The roller coaster ride has puzzled investors since the takeover only starts to make a lot of sense at $60-a-barrel. Given recent calamitous forecasting of the oil price, Shell shareholders are being asked to take a huge amount on trust.

This includes the ability of a notoriously bureaucratic management to deliver on the big cuts in costs and capital spending that it is promising to justify the deal.

Should we care about any of this? Yes we should.

As Britain takes to the roads this holiday season (it has little choice with the railways shut for engineering works) the price of petrol at the pumps will weigh more heavily on the minds of households, dare one say, than taste changes to Diary Milk.

Shell, like other oil majors, rarely has the consumer top of the list. Big Oil is notoriously slow to pass on the benefits of lower prices to consumers.

Each time a competitor is taken out of the energy supply market, and that is precisely what Shell is proposing to do, there will be less competition and more pricing power for the majors. That can never be good for drivers.

That is not the only downside. The promised spending and cost cutting promised by Shell – capital outlays are to be reduced to $33billion next year – may be welcome to big battalion investors but to no-one else.

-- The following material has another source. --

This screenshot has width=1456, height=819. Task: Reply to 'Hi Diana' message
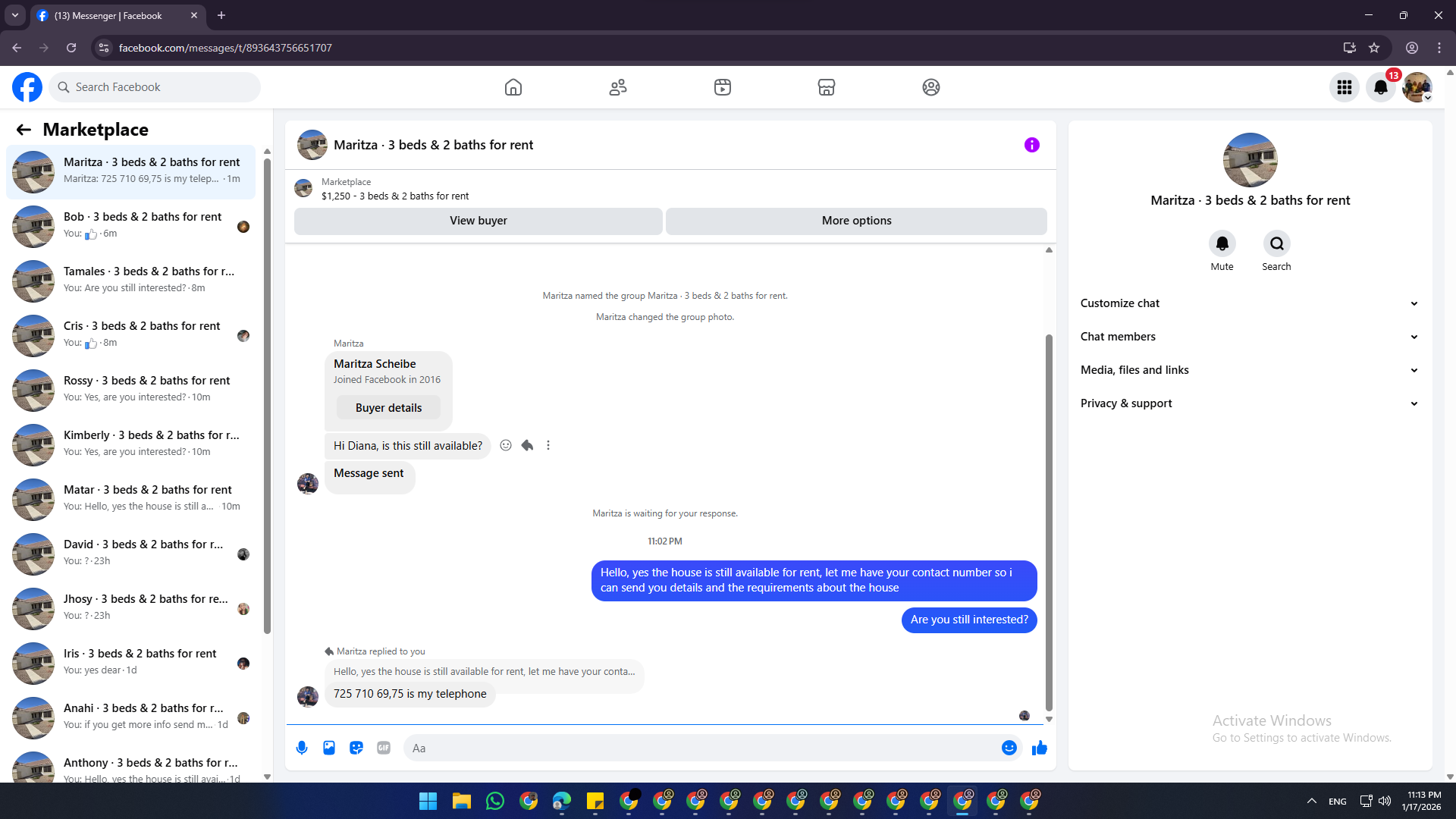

Shell already has accelerated the wind down of operations in the North Sea at the cost of thousands of jobs. The knock-on effects in Aberdeen and on Britain’s oil services sector will be considerable.

One easy cut will be BG’s headquarters and central costs some of which will be switched to The Hague. And you can bet your last dollar that a clever team of accountants already is working on ways to organise the deal so that the joint corporation tax liabilities of the merged companies is lower than when they were separate. The UK exchequer will be a loser.

Then there is the dividend. Shell says that the accretive value of the BG deal means it will at the very least be able to hold the pay-out despite the problems in the wholesale market. Given, however, that all the calculations are based on oil returning to $60-a-barrel this is not a very bankable pledge.

The Shell-BG deal no longer makes economic, investor or industrial sense and should be rejected by long term investors. It is too important to let hedge funds and other latecomers on the share register decide.